# [EXERCISE INSTRUCTIONS]
For the entries below, the expected answer is the line with "Switch to the 图层", the line with "Task: Open the 69% zoom dropdown", and every line between them, exactly as written, and nothing more.

════════

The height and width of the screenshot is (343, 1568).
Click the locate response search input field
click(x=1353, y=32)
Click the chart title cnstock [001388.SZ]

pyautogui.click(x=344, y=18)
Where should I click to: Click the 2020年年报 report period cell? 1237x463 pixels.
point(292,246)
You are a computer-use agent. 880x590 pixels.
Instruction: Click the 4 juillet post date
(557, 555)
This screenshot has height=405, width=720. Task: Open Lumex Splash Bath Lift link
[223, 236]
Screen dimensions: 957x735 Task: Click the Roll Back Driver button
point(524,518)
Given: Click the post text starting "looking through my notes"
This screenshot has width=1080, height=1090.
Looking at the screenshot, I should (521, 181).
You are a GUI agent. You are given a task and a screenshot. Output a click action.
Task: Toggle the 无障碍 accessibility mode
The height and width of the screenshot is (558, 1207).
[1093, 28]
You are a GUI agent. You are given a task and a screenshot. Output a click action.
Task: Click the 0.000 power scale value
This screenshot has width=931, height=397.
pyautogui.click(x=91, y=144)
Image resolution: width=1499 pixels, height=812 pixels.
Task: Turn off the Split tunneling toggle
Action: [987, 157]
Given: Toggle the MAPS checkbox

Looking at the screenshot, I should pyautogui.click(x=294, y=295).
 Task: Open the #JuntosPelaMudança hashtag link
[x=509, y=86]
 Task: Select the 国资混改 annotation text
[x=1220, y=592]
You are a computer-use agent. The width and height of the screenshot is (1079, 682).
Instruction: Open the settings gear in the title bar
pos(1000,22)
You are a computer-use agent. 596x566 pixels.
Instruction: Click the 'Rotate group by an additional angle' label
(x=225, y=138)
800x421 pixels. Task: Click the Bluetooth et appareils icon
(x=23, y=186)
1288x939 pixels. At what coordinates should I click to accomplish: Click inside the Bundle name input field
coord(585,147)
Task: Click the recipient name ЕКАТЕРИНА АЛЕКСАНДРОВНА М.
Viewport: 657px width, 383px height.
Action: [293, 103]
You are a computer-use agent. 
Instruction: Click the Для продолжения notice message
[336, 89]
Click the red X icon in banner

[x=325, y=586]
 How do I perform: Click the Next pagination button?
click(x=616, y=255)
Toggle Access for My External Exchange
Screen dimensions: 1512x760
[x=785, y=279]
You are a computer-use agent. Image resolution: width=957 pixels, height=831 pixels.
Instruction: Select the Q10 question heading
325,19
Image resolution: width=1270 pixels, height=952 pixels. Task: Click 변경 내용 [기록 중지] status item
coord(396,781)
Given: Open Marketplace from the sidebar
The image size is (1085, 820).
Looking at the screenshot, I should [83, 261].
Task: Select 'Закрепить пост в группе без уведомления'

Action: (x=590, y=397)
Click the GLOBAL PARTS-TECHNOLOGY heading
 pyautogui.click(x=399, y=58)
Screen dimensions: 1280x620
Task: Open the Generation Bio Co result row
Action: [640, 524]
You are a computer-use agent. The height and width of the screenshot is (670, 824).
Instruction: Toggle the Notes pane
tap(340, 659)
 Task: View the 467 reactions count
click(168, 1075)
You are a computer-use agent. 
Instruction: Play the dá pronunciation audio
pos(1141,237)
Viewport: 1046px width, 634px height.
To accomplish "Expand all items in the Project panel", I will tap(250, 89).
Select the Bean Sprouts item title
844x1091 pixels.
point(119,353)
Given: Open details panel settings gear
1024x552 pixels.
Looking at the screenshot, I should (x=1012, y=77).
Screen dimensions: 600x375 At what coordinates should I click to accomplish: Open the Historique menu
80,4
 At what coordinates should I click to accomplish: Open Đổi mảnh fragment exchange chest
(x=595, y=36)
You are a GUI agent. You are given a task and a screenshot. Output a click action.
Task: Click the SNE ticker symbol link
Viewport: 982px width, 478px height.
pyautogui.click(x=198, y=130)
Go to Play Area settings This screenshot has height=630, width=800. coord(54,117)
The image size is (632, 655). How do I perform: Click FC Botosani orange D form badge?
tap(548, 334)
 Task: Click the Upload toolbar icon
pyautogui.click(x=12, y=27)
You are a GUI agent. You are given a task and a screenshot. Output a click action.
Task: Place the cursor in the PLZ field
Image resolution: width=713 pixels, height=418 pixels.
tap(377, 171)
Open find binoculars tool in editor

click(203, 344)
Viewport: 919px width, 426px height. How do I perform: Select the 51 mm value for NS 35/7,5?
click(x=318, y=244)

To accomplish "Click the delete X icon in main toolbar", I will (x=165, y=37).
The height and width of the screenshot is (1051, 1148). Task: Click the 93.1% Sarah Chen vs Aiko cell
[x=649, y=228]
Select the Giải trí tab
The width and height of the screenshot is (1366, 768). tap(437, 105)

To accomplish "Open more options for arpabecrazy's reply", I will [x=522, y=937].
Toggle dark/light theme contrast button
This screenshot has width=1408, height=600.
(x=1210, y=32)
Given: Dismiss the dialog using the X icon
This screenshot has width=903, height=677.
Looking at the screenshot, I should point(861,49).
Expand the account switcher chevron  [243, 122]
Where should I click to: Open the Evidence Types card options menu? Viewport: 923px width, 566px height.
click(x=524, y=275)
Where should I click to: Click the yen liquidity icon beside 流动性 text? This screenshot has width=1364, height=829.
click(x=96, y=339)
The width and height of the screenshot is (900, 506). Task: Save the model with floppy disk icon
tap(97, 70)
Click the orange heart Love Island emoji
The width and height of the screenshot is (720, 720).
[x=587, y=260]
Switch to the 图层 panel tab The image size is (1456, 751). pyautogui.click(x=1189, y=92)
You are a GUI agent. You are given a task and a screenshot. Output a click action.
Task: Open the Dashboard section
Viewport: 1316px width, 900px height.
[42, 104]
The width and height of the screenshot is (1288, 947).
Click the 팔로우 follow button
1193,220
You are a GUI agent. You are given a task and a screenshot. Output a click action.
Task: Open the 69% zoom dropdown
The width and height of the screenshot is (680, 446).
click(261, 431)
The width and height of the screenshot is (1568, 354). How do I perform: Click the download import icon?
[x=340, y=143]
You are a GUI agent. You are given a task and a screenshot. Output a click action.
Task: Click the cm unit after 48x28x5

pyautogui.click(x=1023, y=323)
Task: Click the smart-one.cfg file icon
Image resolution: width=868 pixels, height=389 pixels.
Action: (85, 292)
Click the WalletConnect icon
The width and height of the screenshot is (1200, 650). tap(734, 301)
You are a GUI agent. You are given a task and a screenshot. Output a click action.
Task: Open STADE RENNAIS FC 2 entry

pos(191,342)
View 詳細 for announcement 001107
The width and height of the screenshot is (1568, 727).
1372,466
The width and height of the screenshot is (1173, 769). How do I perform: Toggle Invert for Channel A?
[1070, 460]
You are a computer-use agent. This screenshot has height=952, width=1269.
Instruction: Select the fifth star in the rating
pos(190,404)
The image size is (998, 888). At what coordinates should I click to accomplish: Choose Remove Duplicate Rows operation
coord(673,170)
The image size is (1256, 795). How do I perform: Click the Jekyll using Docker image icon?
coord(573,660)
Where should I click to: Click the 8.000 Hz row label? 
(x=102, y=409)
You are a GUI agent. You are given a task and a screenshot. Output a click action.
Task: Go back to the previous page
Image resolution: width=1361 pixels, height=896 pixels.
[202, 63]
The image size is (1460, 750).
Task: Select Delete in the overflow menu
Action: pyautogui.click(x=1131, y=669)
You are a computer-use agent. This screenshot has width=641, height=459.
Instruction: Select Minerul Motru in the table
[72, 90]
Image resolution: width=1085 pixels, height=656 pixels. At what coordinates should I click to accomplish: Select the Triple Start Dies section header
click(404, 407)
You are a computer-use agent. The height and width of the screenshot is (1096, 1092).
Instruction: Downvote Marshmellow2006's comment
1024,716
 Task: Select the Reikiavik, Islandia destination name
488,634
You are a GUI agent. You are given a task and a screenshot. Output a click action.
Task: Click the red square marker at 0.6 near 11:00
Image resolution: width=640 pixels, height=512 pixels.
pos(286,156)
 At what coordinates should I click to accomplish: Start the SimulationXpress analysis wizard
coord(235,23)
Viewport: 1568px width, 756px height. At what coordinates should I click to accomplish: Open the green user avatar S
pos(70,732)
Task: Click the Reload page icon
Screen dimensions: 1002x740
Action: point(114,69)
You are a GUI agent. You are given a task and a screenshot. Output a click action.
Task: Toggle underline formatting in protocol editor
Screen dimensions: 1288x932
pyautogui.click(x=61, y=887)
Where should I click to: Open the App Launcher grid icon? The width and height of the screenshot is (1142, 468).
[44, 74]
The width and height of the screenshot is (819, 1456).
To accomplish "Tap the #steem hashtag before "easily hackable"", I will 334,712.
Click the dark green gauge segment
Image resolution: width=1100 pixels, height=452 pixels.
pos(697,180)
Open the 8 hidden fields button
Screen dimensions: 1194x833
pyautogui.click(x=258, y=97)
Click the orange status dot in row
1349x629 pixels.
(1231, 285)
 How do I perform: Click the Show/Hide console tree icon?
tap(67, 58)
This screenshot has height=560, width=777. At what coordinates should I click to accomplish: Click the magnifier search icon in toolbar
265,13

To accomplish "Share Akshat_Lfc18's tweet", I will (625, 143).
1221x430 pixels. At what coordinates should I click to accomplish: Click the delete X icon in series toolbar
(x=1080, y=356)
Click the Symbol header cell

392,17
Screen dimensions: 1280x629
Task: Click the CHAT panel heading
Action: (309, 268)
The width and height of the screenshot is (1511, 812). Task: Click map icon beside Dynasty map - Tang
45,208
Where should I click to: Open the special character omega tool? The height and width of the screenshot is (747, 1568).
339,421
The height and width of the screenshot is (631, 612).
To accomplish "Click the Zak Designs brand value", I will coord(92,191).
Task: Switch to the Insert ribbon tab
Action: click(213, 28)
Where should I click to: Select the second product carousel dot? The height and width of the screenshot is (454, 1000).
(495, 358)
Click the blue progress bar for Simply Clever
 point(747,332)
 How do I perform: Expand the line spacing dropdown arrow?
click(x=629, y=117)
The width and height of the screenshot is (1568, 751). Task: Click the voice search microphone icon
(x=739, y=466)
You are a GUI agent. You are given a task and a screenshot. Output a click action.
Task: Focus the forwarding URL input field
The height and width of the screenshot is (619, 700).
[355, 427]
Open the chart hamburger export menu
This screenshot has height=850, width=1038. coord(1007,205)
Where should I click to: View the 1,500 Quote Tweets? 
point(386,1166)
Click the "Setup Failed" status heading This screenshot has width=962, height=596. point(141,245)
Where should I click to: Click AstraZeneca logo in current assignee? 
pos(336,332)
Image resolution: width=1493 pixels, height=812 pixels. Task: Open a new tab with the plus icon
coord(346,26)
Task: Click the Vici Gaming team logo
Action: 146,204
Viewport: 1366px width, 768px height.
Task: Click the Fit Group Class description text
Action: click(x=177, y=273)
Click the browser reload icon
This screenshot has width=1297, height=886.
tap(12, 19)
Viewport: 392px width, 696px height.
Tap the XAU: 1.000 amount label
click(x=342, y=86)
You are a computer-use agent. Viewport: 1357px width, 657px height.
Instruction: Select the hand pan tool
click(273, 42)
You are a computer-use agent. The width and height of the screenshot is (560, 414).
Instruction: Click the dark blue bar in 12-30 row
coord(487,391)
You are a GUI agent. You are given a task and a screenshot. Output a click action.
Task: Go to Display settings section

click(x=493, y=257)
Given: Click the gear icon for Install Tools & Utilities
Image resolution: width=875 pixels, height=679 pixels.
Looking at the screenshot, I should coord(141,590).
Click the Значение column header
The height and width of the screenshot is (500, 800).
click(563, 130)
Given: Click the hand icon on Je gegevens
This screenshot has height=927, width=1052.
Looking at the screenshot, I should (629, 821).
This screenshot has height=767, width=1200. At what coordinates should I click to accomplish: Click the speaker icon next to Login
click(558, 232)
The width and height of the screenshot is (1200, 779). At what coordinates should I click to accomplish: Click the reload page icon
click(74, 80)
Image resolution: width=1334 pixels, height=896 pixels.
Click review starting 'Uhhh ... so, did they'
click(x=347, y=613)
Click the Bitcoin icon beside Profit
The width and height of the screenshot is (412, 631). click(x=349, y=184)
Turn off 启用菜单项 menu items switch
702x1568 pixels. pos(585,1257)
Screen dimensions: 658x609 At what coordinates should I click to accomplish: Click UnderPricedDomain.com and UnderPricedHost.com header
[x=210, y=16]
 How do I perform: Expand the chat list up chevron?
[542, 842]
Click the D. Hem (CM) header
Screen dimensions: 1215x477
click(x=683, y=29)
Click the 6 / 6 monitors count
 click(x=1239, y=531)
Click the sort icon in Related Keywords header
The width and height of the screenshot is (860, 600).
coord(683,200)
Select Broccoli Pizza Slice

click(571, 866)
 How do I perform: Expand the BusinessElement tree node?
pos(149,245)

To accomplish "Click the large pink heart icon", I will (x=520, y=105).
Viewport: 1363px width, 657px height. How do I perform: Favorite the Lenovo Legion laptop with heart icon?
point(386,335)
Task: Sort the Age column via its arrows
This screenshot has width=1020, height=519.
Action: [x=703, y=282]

════════

# [SOLUTION]
Switch to the 图层 panel tab The image size is (1456, 751). pyautogui.click(x=1189, y=92)
You are a GUI agent. You are given a task and a screenshot. Output a click action.
Task: Open the Dashboard section
Viewport: 1316px width, 900px height.
[42, 104]
The width and height of the screenshot is (1288, 947).
Click the 팔로우 follow button
1193,220
You are a GUI agent. You are given a task and a screenshot. Output a click action.
Task: Open the 69% zoom dropdown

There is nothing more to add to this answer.